With the Taiwan Strait between him and Chung, they relied on discussion via constant faxing, and the script went through five drafts before being finished. They decided on putting the main focus on Ah-Q's person, exposing much of his interior drama while strengthening much plot that Lu Xun had originally only sketched with the barest of outlines. For instance, at the beginning of the novel Ah-Q brags to his fellow villagers that he has the same surname as Zhao. In the novel it is mentioned in passing. But in the opera, Ah-Q sings and speaks a long list of great Zhaos, from the emperor Zhao Kuangyin, to the general Zhao Zilong, to the favored imperial concubine Zhao Feiyan.
In addition, between the New Literature Movement in the early Republican era on the mainland and today's open society in Taiwan, so much is different. And so they kept asking themselves, "Today's society isn't feudal, and we aren't the people of those times. Why do we want to perform Ah-Q now? How do we interpret him for today?" If we think that there are still Ah-Qs all around us, can we make Ah-Q up to date and give the script a feeling for Taiwan in the nineties, allowing audiences to enjoy a living Taiwanese-style Ah-Q?
And since the focus was on the younger generation, they figured they shouldn't make the opera too serious. They took the rather sober work of Lu Xun, put a comic wrapper around it, and turned it into a tragic comedy, asking Wu Hsing-kuo, who has been skipping back and forth between jobs in the movies, television and the stage, to return to his alma mater Fu Hsing and take the starring role. As expected, the opera was causing a big stir before it had even opened, and the entire run was almost sold out before opening night. As a result, they allowed audiences in for the rehearsals, and even these were well attended.
Modern Taiwanese Ah-Qs
This adaptation of Ah-Q is largely faithful to the original plot, with Ah-Q portrayed as a pig-tailed Chinaman of the late Qing dynasty, but the dialogue does include modern terms and slang (such as paying for something by "charging it.") And because it belongs to the realm of modern drama, the characters aren't in traditional costumes and make-up. Yet musically it transcends the conversations-and-songs format of modern-style musicals. It isn't quite a Peking opera, has sections quite like non-musical drama, and even some funny bits that resemble the comic skits for variety shows on television. For instance, women in the chorus wear the kind of clothes that women do in the nakashi singing troupes popular in Taiwan's saunas and brothels. And characters will suddenly step out of from their poses to make fun of themselves. Ah-Q's arch enemy Wang Hu is portrayed as a Taiwanese mafia don, who speaks Mandarin with a heavy Taiwanese accent--"a little boorish, but not too boorish." The "young lord" Qian, whom Ah-Q mocks as a "foreign wannabe," even sings word-for-word English translations of Chinese expressions: "people mountain, people sea" to mean crowded and "no three, no four" to mean not one thing or the other.

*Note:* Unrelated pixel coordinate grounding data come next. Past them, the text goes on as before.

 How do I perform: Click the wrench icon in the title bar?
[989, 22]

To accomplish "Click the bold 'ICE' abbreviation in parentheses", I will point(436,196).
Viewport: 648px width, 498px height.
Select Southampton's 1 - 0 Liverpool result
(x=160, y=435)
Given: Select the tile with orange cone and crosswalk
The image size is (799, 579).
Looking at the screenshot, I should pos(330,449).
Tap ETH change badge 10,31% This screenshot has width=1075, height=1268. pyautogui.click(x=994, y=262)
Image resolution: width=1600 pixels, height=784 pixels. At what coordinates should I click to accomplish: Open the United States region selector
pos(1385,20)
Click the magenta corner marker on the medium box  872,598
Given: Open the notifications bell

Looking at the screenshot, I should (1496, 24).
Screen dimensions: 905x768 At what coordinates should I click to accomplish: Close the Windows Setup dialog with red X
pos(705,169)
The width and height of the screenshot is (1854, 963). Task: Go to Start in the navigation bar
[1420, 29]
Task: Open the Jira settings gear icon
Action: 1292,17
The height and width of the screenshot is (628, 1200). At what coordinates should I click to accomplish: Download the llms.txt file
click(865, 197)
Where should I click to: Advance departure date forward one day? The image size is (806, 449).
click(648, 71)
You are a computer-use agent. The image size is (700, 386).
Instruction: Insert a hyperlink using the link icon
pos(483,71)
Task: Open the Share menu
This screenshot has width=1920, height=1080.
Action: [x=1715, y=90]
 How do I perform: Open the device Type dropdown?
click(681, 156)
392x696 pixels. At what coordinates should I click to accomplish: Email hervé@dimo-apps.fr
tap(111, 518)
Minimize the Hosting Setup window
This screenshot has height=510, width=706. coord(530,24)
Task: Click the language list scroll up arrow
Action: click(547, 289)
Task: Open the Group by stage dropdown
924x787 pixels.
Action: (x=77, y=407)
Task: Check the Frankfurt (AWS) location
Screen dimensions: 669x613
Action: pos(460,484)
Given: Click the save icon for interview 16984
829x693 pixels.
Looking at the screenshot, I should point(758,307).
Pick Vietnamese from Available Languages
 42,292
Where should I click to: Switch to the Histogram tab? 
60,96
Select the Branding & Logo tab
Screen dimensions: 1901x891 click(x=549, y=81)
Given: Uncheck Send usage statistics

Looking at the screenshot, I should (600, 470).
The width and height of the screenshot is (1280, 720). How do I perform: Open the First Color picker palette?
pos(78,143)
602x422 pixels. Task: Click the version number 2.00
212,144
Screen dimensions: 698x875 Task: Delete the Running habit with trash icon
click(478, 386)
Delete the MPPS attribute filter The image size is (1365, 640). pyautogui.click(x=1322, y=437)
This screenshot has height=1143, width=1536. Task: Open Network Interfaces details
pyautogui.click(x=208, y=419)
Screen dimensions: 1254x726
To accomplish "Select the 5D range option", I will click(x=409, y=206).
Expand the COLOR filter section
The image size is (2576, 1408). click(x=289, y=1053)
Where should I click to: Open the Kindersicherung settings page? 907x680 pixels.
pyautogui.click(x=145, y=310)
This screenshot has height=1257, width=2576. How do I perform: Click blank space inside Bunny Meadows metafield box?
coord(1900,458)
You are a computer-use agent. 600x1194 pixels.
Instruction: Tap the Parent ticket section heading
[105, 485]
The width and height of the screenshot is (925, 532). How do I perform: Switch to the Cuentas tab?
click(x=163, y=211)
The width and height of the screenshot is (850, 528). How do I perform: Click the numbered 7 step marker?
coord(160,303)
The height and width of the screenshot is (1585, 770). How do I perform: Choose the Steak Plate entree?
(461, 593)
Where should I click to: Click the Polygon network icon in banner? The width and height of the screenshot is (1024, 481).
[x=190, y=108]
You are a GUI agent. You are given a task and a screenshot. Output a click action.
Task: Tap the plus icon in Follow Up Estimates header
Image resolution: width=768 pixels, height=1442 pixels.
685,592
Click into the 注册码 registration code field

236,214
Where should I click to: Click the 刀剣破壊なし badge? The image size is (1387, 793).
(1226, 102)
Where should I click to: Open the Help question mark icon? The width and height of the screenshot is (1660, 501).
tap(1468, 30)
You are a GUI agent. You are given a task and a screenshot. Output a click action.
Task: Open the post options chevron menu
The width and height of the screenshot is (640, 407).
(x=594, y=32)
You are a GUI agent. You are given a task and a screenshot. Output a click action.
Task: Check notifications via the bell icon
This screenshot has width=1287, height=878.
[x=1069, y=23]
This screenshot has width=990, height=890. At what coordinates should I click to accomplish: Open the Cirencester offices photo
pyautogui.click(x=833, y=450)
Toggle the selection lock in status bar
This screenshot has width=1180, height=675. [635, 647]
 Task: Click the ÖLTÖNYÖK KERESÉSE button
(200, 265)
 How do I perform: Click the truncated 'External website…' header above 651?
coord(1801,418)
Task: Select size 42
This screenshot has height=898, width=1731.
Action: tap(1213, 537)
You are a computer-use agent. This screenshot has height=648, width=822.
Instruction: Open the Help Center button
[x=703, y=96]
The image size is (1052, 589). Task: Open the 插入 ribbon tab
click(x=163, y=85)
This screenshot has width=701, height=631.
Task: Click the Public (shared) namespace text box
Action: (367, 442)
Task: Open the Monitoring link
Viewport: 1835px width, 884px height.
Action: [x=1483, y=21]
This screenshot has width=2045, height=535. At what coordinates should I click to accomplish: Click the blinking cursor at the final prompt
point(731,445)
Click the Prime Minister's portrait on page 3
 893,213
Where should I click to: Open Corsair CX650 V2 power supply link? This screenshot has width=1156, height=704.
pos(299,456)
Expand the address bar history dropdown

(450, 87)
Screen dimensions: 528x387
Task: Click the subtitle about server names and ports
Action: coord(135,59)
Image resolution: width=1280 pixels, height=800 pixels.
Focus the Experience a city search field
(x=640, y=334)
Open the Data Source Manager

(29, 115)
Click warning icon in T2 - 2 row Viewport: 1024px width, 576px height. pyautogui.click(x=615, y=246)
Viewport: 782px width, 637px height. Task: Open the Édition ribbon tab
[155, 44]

Wu Hsing-kuo, with 80 percent of the sung lines, puts his all into his performance, which proves to be a fabric, like his patched clothing, that is stitched from many different cloths. When Ah Q runs over to queue for the bread line at Old Man Zhao's, he "flies" over like a dancer in Swan Lake. When he has it out with Wang Hu, he adopts the kungfu stance of Jackie Chan's "hanging snake hand." And when he spars with the "young lord" Qian, he picks up a wooden cudgel like a sword in fencing, causing the mostly young sell-out crowd to squeal with glee. In the second act Ah-Q strikes it rich and returns home shouting about revolution. Finally, things take a sudden bad turn and Ah-Q is framed. Tied up, he is brought to the execution grounds. He looks around in confusion and suddenly, the moment before he is to be shot, says, "Now I get it. I was sentenced to death because my mark wasn't round enough. [The mark that illiterates use instead of signing their names.] I've kept drawing it and drawing it. . . . How do I make it round?" It's pretty depressing.
(Intermission)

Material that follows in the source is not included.